I got an email from a BlackTable fan. Excerpted here:

-- "What's the problem? You don't like mindnumbingly didactic books with astoundingly cliched characters, overly-simplified themes, and a protagonist who demonstrates how unique, brilliant and just he is by raping a woman? (On another note, from Rand's description of them, it's my understanding that Roark's buildings are f**king hideous, but I guess that view is merely a byproduct of my playa-hatin' liberalism.) I really enjoyed your little diatribe. I actually wrote something that was on last week's Black List -- I expressed my displeasure with the two previous Black Lists. But this week's entries -- yours in particular -- made me laugh."

Thanks, JB!

-- Another response: " I feel compelled to cheer your rant on the Black Table today regarding Ayn Rand fans. In my horribly dull line of work (lawyer, of course) I run across these folks more than I'd like to admit. And, alas, legal ethics preclude me from hitting them over the head with a tire iron (although I guess that I would be allowed to, were I an objectivist)."

EXCELLENT point about the tire iron!

-- And a third, with an ulterior motive: "I pretty much agree with what you said about Ayn Rand fans but I think you lost the upper hand a bit when you pointed out the correct pronunciation of her name....kind of pedantic on your part and it
brought you down to their level. You're better than that. Also, I would have pointed out that all too often objectivism is used as an ideological cover for college students becoming republicans when in fact theyre just moving to the right cause theyre
white people who want lower taxes. Id argue that you could even take your rant much broader, beyond just ayn rand fans. As a general rule I think people with agendas (regardless of the agenda) are pretty annoying. Unless, of course, its a guy with a hidden agenda, whos only real motivation for writing this message was to ask you out for a beer."

Bold!

Friday, October 07, 2005

An Open Letter to the "Writers" of the Odious Sitcom, "How I Met Your Mother"

An Open Letter to the “Writers” of the Odious Sitcom, “How I Met Your Mother”:

We wanted to like you. Really, we did. We New Yorkers wanted someone to fill the gaping, Gothamless void left by the late, great scripted comedies of Sex and the City, Seinfeld and, to a lesser extent, Friends.

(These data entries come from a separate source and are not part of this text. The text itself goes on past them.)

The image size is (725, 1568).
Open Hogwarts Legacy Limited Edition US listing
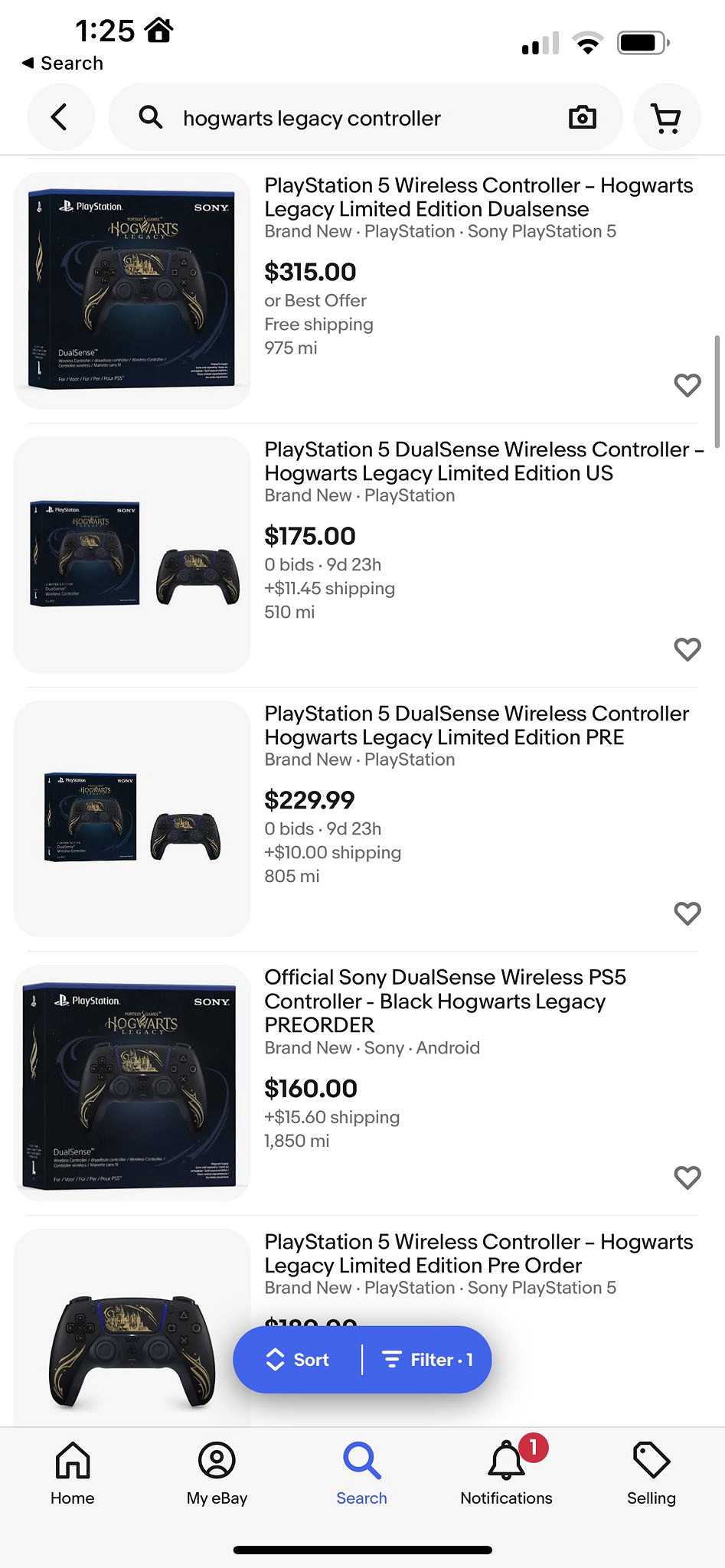[482, 461]
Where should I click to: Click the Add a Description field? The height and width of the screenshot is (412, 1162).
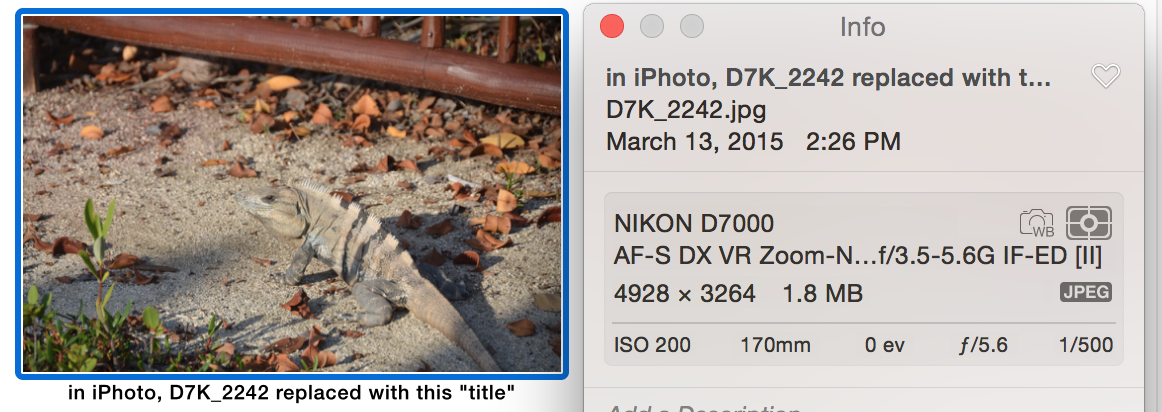(x=704, y=408)
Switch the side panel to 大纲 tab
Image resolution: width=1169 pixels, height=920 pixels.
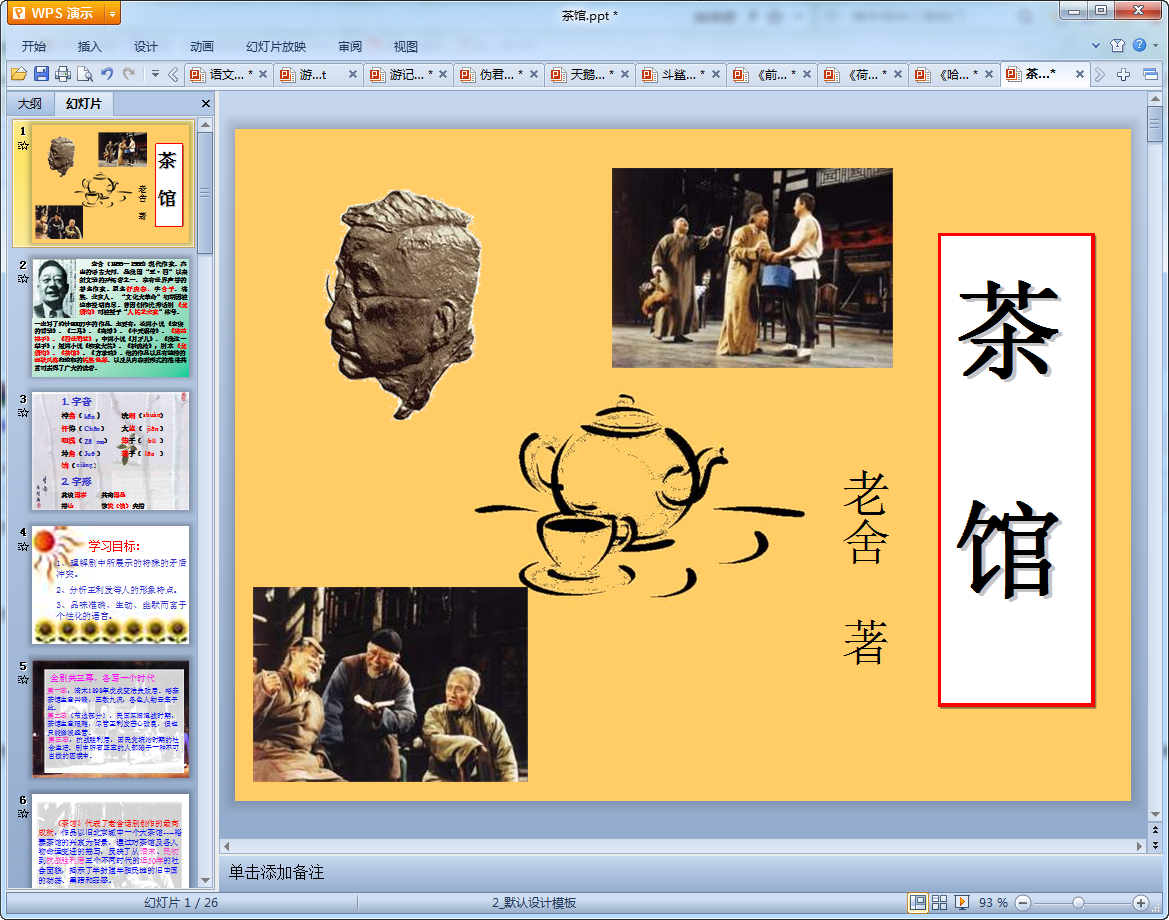pos(30,104)
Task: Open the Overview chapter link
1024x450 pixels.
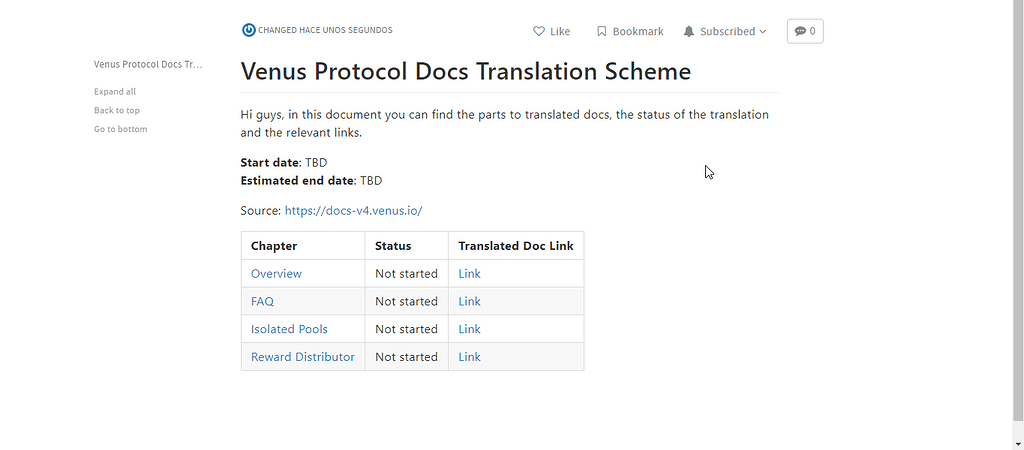Action: coord(276,274)
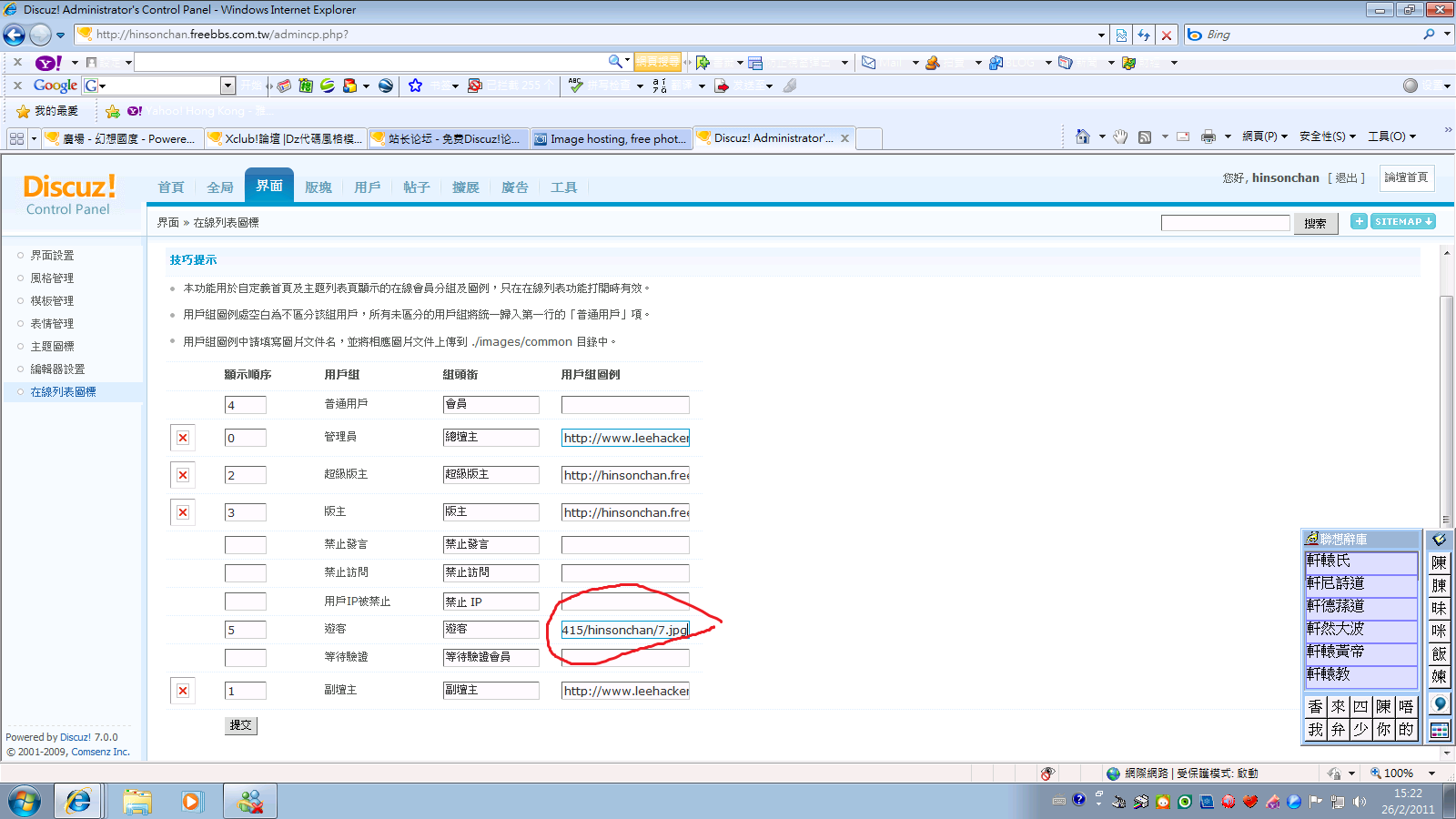Open the 工具(O) menu
Image resolution: width=1456 pixels, height=819 pixels.
click(x=1391, y=136)
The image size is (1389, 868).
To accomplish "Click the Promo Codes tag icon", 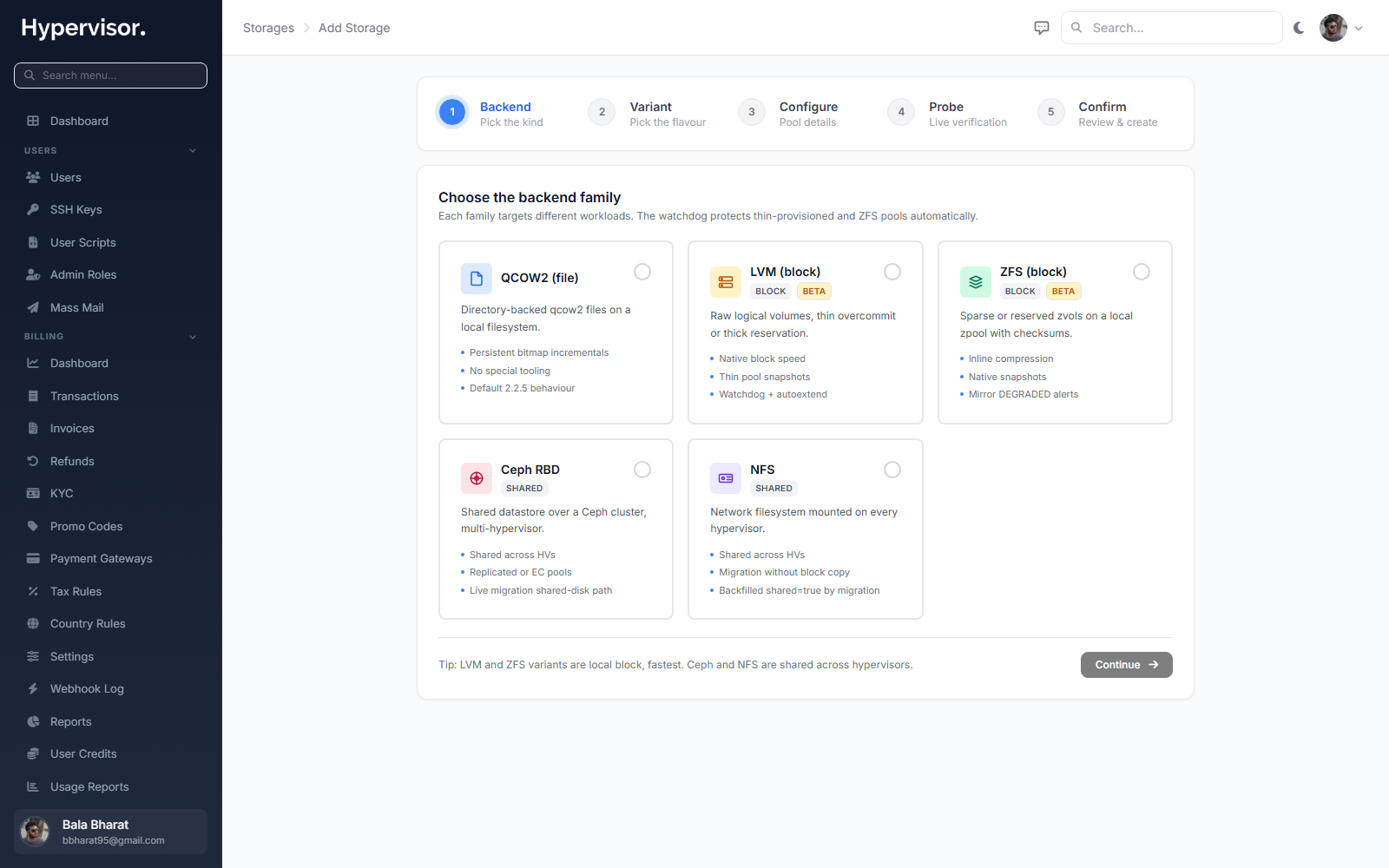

We were rooting for Ted. We wanted to see him find love in the big city – if it happened for him, it could happen to us. We have tons of warm fuzzies for Alyson Hannigan, our beloved Willow of Buffy, and adore Jason Segal of Freaks & Geeks. We even have a soft spot for Neil Patrick Harris (Doogie) after seeing him perform on Broadway, and his cameo turn snorting coke of a hooker’s ass in Harold & Kumar. We set our Tivos in anticipation. What could go wrong?

Lots, apparently. Three times we watched, and three times we struck out. This letter is probably a waste of breath, given that you’ll likely be cancelled before the season runs out. But you obviously need a real-life New York City consultant, so I am offering my services for free on the Internet, since none of you obviously LA-based writers are gonna be schlepping to New York anytime soon.

Here is what sucks about your show (and, there is a lot):

1) Your “New York” looks nothing like New York.

One name-drop of Park Slope does not local cred bestow. There are no outside shots of New York. We don't know what neighborhood your characters live in (though if I had to venture a guess judging by their vapidness, I'd say Murray Hill, but more on that later...). Friends opened in Washington Square Park. Seinfeld ate his egg-white omelettes at a diner whose facade, at least, was a real New York place. Sex and the City was constantly dropping in on Bungalow 8 or whatever nightclub was hot at the time. You might as well be set in Waukegan or Walla Walla.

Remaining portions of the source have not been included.